Jay's mom had arrived a couple of months early to set up a household. Her husband and son were to follow at the end of the school year. Because the population of St. John was so small, everybody knew everybody and the the arrival of new people was both a curiosity and a change of scenery. Betty fit right in. She was colorful, talented, and friendly. It wasn't long before she was hobnobbing with other mothers, which meant I soon learned she had a son just my age. She was positive we'd get along great and that I'd just love him.
Of course, I knew better.
Fourth of July came around and I was running around in the park in Cruz Bay, along with a lot of other kids. There was all kinds of stuff happening. Food booths and tables were wafting the aromas of whelk fritters, conch chowder, and kallaloo (to name just a few) into the air. A steel band was playing. Beer and alcohol was flowing. Adults were visiting. It was a wonderful crowded, noisy, mishmash.
In the midst of all that Betty spotted me, called me over, and grabbing me by my arm said, "Jay's here! Let me introduce you."
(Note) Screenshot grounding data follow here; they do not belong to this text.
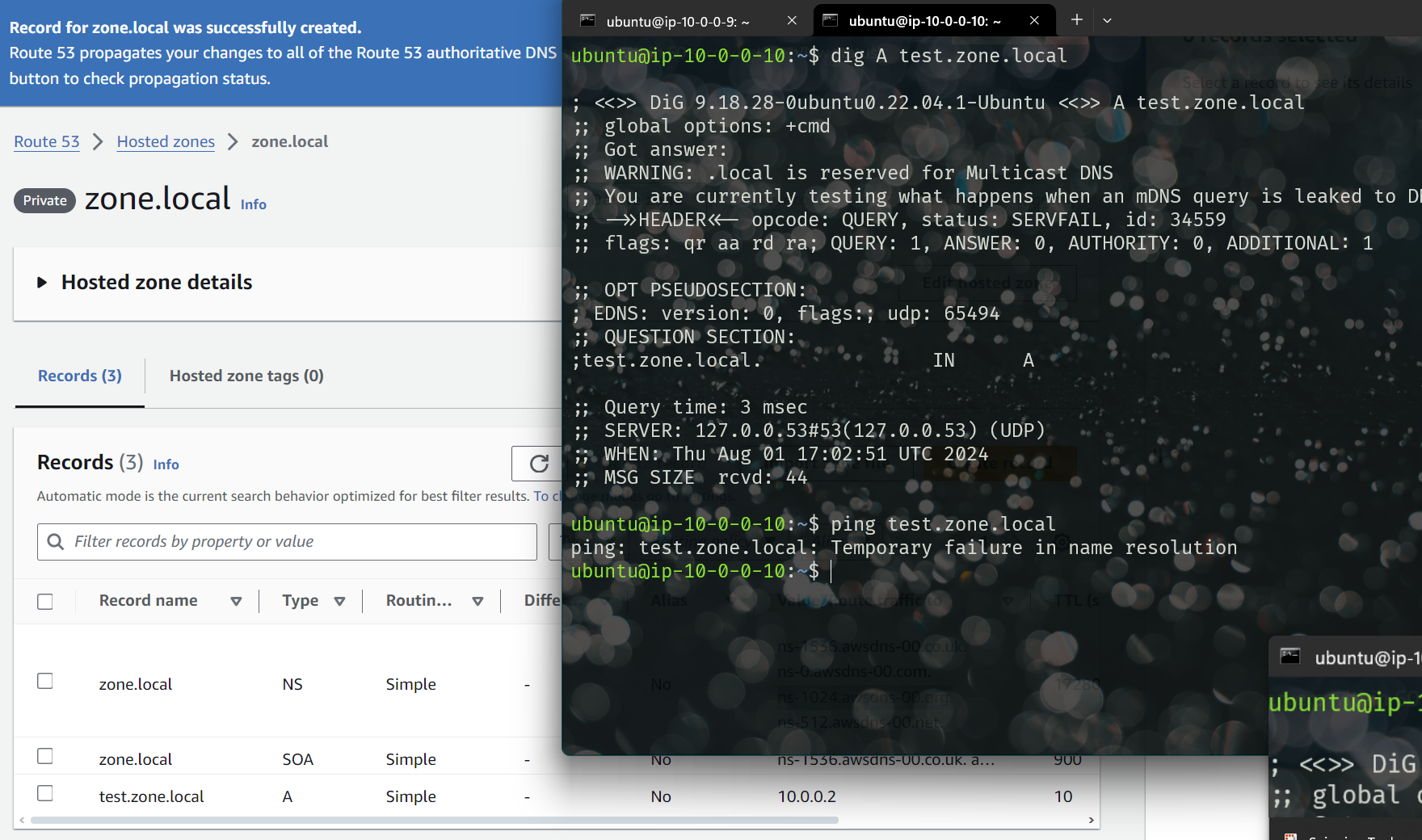Switch to Hosted zone tags tab

(x=246, y=376)
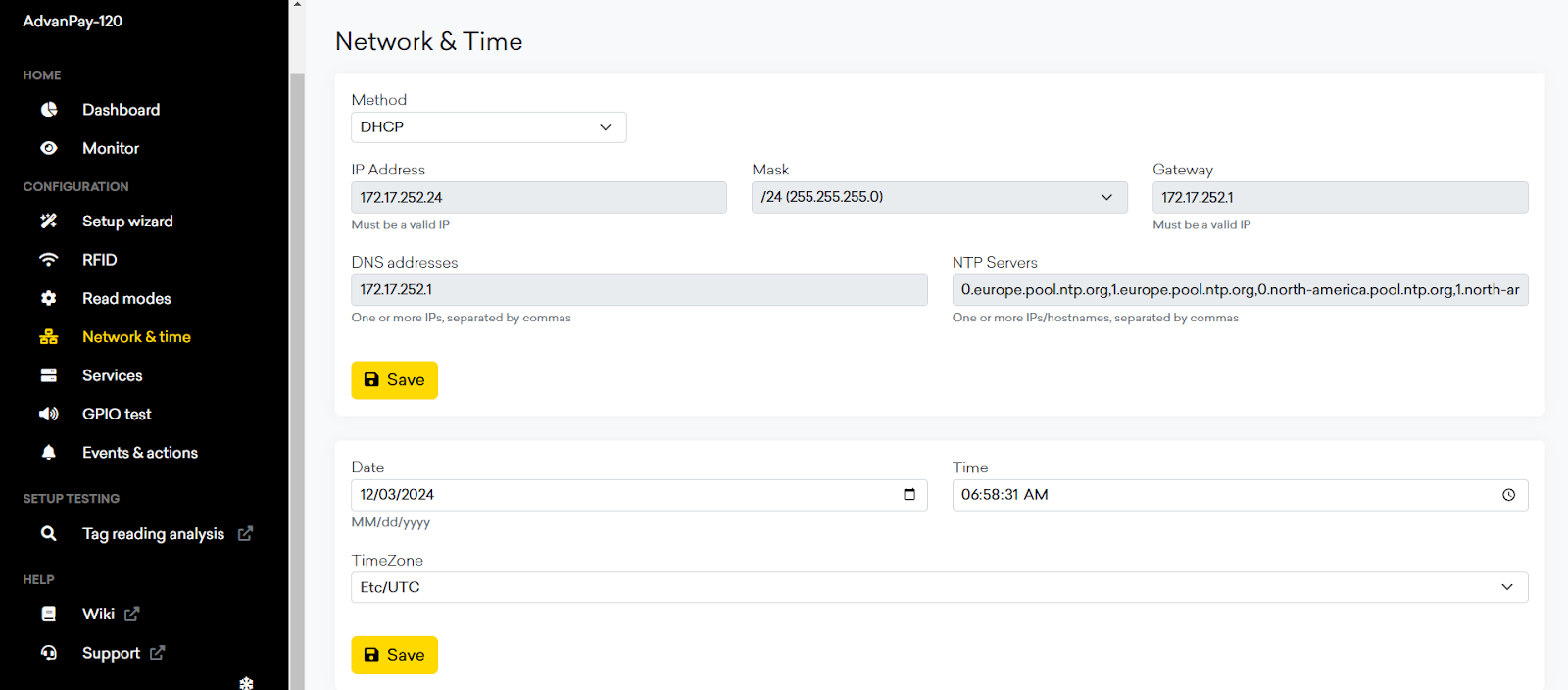The image size is (1568, 690).
Task: Open the time picker clock icon
Action: click(x=1508, y=495)
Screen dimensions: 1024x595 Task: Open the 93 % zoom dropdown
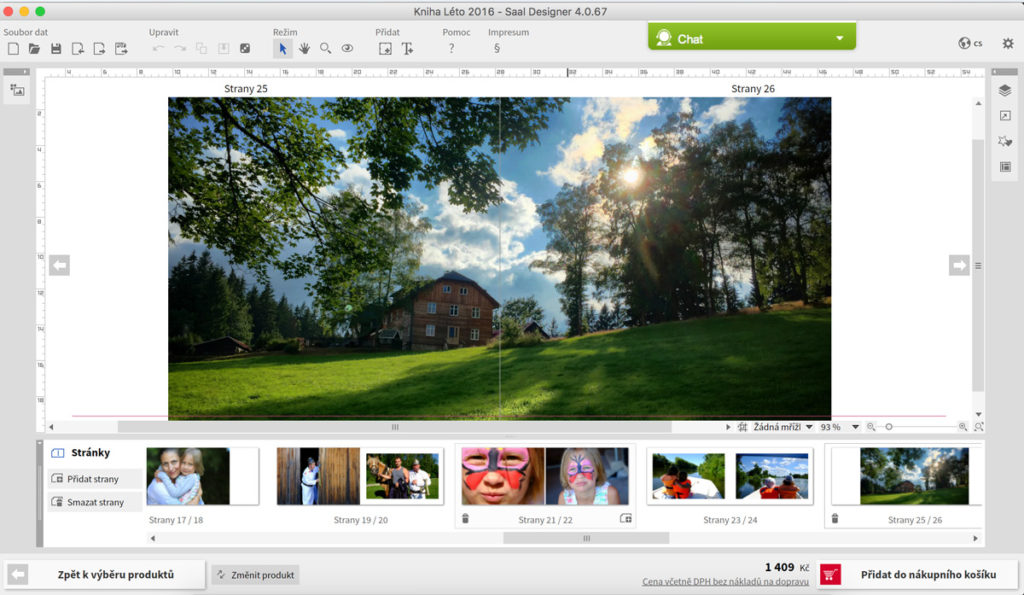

Being raised to be polite to my elders, I couldn't get away. But I was cringing inside. We'd be going to the same school. We'd have to see each other every day. And I KNEW, I wouldn't like him. Experience had already taught me that stateside kids were whoosies.
Now, I was short for my age and a slow grower.
My sister, Erva, and I, in 1960 a year before I met Jay. She's about 14, I'm about 10. When standing next to her, people who didn't know me thought I was maybe 6 or 7. This irritated me to no end because it caused people to treat me like a baby.
Back to the story... So there I am being pulled along by Betty and when she pointed to where Jay was standing by the old cannon, my first thought was, "Oh my god, what a little dwarf."
At the sound of his name being called, he turned and our eyes met. At 11 neither of us understood what was happening or had the words for it, though years later we talked about it.
Before we ever spoke a word, we recognized each other. It was like like we were old friends who'd known each other before in another life and were absolutely thrilled to be together again. It was powerful and immediate.
From that moment on we were pretty much inseparable and the ratio in our heights remained the same into adulthood.
I have four pictures of us in this basic stance. That's my dog, Anna, behind us.
Did you have a childhood BFF? If you did, how did you meet? Are you still friends?